In the control group the range of serum cholesterol level was 150 to 198 with a mean of (169 ± 13) mg%. The range of serum low density lipoprotein cholesterol (LDL-C) was 83 to 143 with a mean of (108 ± 14.9) mg%. The range of triglyceride was 67 to 150 with a mean of (103 ± 21) mg%. The range of serum high density lipoprotein cholesterol (HDL-C) was 36 to 48 with a mean of (41 ± 3.1) mg% (table 1).

The mean Cholesterol, LDL cholesterol, and triglycerides levels were elevated and the mean HDL cholesterol levels were reduced in both patients and control groups and the differences were highly significant (P<.001) (Table 1).

One way variance analysis test (one way ANOVA) showed that there was a relation between cholesterol level in a case group and degree of disease intensity (P=0.00). Furthermore, a similar result was achieved for HDL (P=0.01) and LDL-C (P=0.02) while there was no significant relation between disease intensity and triglyceride was proved (P=0.32) as shown in (Table 2).

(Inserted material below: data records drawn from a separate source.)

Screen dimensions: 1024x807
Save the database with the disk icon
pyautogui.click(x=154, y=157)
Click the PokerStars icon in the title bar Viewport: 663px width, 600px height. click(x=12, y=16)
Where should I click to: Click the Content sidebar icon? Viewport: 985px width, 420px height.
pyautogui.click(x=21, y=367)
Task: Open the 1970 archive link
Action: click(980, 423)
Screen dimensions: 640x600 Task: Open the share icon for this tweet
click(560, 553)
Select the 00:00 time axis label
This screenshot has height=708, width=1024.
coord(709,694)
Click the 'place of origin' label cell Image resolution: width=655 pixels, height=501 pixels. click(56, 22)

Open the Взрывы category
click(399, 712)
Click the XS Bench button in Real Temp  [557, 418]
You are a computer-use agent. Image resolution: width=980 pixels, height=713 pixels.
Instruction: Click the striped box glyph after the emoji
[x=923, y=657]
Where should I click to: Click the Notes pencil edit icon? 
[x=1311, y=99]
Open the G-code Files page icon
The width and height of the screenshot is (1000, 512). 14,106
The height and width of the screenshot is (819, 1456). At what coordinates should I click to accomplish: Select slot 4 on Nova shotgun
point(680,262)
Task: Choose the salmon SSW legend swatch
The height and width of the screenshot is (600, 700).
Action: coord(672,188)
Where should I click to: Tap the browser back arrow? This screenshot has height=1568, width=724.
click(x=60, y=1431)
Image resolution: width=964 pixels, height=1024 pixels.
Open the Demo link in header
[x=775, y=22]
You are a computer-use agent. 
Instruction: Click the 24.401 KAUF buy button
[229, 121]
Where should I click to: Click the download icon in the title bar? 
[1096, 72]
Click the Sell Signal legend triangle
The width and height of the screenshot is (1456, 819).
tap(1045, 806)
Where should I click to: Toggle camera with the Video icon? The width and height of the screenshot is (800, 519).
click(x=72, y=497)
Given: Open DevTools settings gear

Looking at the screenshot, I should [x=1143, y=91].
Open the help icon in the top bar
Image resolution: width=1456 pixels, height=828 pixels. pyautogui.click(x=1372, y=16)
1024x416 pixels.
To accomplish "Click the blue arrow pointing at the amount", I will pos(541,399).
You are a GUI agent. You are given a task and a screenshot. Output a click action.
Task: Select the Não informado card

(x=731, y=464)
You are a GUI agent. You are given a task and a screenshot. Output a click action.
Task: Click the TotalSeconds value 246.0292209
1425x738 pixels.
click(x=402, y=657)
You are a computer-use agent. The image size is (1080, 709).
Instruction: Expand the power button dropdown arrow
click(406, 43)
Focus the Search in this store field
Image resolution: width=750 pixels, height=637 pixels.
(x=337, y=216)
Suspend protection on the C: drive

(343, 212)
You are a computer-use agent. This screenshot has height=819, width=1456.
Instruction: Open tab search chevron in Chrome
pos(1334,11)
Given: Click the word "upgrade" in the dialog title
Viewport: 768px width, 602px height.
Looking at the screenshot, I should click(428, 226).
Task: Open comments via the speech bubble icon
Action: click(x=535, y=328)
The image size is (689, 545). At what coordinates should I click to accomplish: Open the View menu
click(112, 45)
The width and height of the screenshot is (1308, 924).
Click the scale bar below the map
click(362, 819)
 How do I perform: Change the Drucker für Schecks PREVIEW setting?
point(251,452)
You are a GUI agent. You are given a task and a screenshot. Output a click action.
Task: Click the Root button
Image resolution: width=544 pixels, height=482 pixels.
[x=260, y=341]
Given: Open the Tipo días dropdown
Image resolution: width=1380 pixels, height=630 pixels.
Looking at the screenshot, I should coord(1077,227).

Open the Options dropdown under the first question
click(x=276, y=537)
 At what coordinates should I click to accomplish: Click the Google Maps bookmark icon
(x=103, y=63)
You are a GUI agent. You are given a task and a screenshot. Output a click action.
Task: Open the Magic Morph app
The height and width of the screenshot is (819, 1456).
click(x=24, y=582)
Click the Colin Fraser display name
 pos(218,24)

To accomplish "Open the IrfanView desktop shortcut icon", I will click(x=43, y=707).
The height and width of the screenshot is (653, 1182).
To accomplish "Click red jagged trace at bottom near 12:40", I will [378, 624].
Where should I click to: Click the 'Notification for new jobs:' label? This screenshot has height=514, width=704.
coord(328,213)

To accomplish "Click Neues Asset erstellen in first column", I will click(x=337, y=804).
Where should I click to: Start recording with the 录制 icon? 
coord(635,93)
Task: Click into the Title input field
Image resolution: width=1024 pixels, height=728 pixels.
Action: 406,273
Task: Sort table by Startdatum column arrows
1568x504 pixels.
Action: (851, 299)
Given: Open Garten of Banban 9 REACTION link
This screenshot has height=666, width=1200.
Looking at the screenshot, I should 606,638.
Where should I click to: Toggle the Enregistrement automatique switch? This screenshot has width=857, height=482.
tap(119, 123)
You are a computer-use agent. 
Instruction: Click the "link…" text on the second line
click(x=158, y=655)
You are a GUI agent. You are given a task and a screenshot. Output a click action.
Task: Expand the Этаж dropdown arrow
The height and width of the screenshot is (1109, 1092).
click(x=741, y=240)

Parameters  (mg/dl) Mild (n=21) Moderate (n=23) Severe (n=6) F P
Cholesterol 185.5 ± 2 202.6 ± 31.6 246 ± 32 12.766 .000**
Triglycerides 142 ± 39 152.5 ± 35 166 ± 19.9 1.164 .321
HDL 33.5 ± 4.9 30.8 ± 4.7 27 ± 2.6 5.059 .010**
LDL 123 ± 21.6 142.6 ± 28.6 172.6 ± 54.5 6.850 .002**

** Highly significant.

Table 2: Comparison between lipid levels and severity of disease.

Discussion

Psoriasis is a chronic inflammatory skin disease Characterized by increased T helper-1 and T helper-17 cells activity [1]. Complex network of cytokines and chemokines mediate the pathological reaction, whereas the abnormal function of psoriatic regulatory T cells is likely responsible for the chronic nature of psoriasis [4].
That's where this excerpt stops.